DESCRIPTION OF THE TASK: Reproduce the listing verbatim, starting with its first line and continuing through the line containing "pyautogui.click(x=520, y=56)", both ends included.

Raw listing:
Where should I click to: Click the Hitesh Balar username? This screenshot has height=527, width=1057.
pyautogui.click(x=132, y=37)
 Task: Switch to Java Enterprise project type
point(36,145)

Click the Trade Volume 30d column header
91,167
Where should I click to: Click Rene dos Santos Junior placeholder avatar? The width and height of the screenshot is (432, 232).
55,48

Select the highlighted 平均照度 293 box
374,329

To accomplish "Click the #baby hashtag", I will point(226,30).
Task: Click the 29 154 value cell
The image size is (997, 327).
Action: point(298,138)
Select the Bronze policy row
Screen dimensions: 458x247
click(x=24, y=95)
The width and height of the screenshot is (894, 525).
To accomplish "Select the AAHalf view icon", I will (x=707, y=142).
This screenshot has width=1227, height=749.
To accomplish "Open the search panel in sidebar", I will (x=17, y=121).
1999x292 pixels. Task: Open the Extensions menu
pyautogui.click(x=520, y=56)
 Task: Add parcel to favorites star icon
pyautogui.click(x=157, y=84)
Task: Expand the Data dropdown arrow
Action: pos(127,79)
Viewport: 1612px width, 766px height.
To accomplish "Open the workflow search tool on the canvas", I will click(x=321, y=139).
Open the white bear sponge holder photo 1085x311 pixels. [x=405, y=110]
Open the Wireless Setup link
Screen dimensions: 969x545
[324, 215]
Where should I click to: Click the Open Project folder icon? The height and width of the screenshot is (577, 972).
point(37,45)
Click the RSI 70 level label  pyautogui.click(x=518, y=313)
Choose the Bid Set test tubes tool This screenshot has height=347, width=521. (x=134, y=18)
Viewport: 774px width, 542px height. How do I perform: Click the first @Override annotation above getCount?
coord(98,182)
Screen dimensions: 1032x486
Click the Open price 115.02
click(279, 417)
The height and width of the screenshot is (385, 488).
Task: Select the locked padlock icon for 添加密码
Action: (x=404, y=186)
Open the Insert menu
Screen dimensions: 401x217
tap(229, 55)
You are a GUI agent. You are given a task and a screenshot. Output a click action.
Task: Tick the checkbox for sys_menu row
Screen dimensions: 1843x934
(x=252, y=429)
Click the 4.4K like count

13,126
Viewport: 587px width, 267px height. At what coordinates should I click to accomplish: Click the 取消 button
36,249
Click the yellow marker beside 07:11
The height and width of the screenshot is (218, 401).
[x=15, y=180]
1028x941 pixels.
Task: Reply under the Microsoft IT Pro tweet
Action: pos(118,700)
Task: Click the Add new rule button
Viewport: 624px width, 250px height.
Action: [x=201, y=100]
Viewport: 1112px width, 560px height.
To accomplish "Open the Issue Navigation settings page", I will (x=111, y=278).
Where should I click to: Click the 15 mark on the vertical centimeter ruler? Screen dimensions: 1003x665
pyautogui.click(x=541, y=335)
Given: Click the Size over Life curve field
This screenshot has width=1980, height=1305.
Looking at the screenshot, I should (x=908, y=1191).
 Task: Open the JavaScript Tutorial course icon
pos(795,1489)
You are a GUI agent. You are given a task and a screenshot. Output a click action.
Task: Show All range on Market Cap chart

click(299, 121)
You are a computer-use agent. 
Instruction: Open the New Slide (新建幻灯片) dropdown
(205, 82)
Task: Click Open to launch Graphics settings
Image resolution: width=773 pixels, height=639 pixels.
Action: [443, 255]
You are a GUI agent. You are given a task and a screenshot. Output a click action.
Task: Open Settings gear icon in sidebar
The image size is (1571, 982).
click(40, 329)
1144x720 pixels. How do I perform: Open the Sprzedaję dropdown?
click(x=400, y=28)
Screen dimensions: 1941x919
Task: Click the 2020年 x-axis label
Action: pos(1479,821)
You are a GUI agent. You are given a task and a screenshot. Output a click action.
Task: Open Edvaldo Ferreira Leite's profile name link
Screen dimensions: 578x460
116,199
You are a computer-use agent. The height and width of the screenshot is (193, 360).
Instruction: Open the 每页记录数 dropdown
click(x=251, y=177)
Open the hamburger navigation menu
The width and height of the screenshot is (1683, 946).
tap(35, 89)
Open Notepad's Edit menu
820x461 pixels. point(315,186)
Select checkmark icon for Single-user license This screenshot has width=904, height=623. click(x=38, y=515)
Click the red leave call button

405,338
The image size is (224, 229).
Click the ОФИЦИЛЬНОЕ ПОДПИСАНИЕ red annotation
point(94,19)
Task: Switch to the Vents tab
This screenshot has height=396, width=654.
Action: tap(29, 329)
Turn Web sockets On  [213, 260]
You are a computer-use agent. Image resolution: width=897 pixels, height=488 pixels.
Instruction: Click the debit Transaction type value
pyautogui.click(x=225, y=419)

FINISHED TASK:
Where should I click to: Click the Hitesh Balar username? This screenshot has height=527, width=1057.
pyautogui.click(x=132, y=37)
 Task: Switch to Java Enterprise project type
point(36,145)

Click the Trade Volume 30d column header
91,167
Where should I click to: Click Rene dos Santos Junior placeholder avatar? The width and height of the screenshot is (432, 232).
55,48

Select the highlighted 平均照度 293 box
374,329

To accomplish "Click the #baby hashtag", I will point(226,30).
Task: Click the 29 154 value cell
The image size is (997, 327).
Action: point(298,138)
Select the Bronze policy row
Screen dimensions: 458x247
click(x=24, y=95)
The width and height of the screenshot is (894, 525).
To accomplish "Select the AAHalf view icon", I will (x=707, y=142).
This screenshot has width=1227, height=749.
To accomplish "Open the search panel in sidebar", I will (x=17, y=121).
1999x292 pixels. Task: Open the Extensions menu
pyautogui.click(x=520, y=56)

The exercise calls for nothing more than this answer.